Text block |
What is extensive reading?
In class, we generally engage in intensive reading, which is usually with shorter texts that have been chosen by the teacher and that include some kind of task. Intensive reading in most classes also involves more of a TALO approach to reading as opposed to TAVI or TASP, which may or may not be negative depending on your point of view. But what about extensive reading?
Extensive reading means reading in quantity and in order to gain a general understanding of what is read. It is intended to develop good reading habits, to build up knowledge of vocabulary and structure, and to encourage a liking for reading.Richards and Schmidt, 2010, p.212
As you can see, Richards and Schmidt make the distinction that extensive reading is reading at length for enjoyment. This leads us nicely onto the ten principles for extensive reading (Day & Bamford, 2002):
- Reading materials are easy: Extensive reading should not be diffiult; rather, texts should be at or almost under the leareners’ level so that they find it enjoyable and can understand the text.
- Variety of materials and topics is important: Learners need to be given the choice of what to read, including types of reading materials (e.g. books, magazines, etc.). It is very important that these are interesting to the learners.
- Learners choose what they want to read: Learners are more likely to want to read if they invest in the decision of what to read.
- Learners read as much as possible: For extensive reading to be effective, learners need to read as much as possible, anything from 10 – 15 minutes a day. This may not be possible, however, and so they should be encouraged to read as much as they can when they do have time.
- The purpose of extensive reading is related to pleasure and general understanding: It is important to remember that extensive reading should not be tested! Learners read for enjoyment and then share their exeriences. This is another reason why the level of the text is important.
- Reading is its own reward: This extends the previous point, but it is important to realise here that nothing ‘needs’ to be done with the text from a purely pedagogical perspective (e.g. assessment).

Provided data |
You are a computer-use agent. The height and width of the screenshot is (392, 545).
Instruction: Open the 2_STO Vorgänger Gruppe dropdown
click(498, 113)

Requirement |
Extract everything from "- Learners read" down to "text is important." in the passage on extensive reading, copying it word for word.

Solution to the exercise |
- Learners read as much as possible: For extensive reading to be effective, learners need to read as much as possible, anything from 10 – 15 minutes a day. This may not be possible, however, and so they should be encouraged to read as much as they can when they do have time.
- The purpose of extensive reading is related to pleasure and general understanding: It is important to remember that extensive reading should not be tested! Learners read for enjoyment and then share their exeriences. This is another reason why the level of the text is important.